Nanocarbon Electrocatalysts for Oxygen Reduction in Alkaline Media for Advanced Energy Conversion and Storage

• Published in: Advanced energy materials Vol. 4; no. 6; pp. np - n/a
• Main Authors: Li, Qing, Cao, Ruiguo, Cho, Jaephil, Wu, Gang
• Format: Journal Article
• Language: English
• Published: Weinheim Blackwell Publishing Ltd 01.04.2014; Wiley Subscription Services, Inc
• Subjects: alkaline media; Carbon; Catalysis; Catalysts; Composite materials; Durability; electrocatalysis; fuel cells; Media; Metal air batteries; Nanostructure; oxygen reduction; Reduction
• ISSN: 1614-6832; 1614-6840
• DOI: 10.1002/aenm.201301415

Alkaline oxygen electrocatalysis, targeting anion exchange membrane fuel cells, Zn‐air batteries, and alkaline‐based Li‐air batteries, has become a subject of intensive investigation because of its advantages compared to its acidic counterparts in reaction kinetics and materials stability. However, significant breakthroughs in the design and synthesis of efficient oxygen reduction catalysts from earth‐abundant elements instead of precious metals in alkaline media remain in high demand. Carbon composite materials have been recognized as the most promising because of their reasonable balance between catalytic activity, durability, and cost.
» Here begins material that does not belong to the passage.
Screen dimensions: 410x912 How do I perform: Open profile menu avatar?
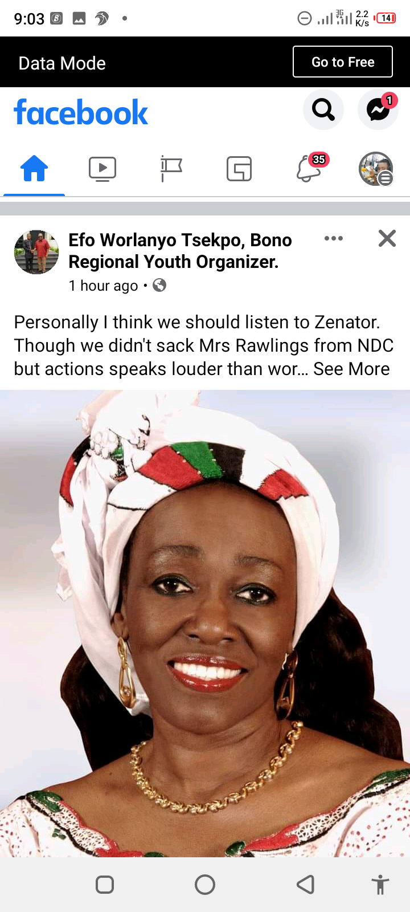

In particular, heteroatom (e.g., N, S, B, or P) doping can tune the electronic and geometric properties of carbon, providing more active sites and enhancing the interaction between carbon structure and active sites. Importantly, involvement of transition metals appears to be necessary for achieving high catalytic activity and improved durability by catalyzing carbonization of nitrogen/carbon precursors to form highly graphitized carbon nanostructures with more favorable nitrogen doping. Recently, a synergetic effect was found between the active species in nanocarbon and the loaded oxides/sulfides, resulting in much improved activity. This report focuses on these carbon composite catalysts. Guidance for rational design and synthesis of advanced alkaline ORR catalysts with improved activity and performance durability is also presented. The development of highly efficient catalysts from earth‐abundant elements rather than precious metals is crucial for advanced electrochemical energy conversion and storage technologies. Recent breakthroughs in the nanocarbon composite cathode catalysts in alkaline‐based fuel cells and metal‐air batteries are summarized and guidance for the rational design and synthesis of advanced catalysts with improved activity and performance durability is presented.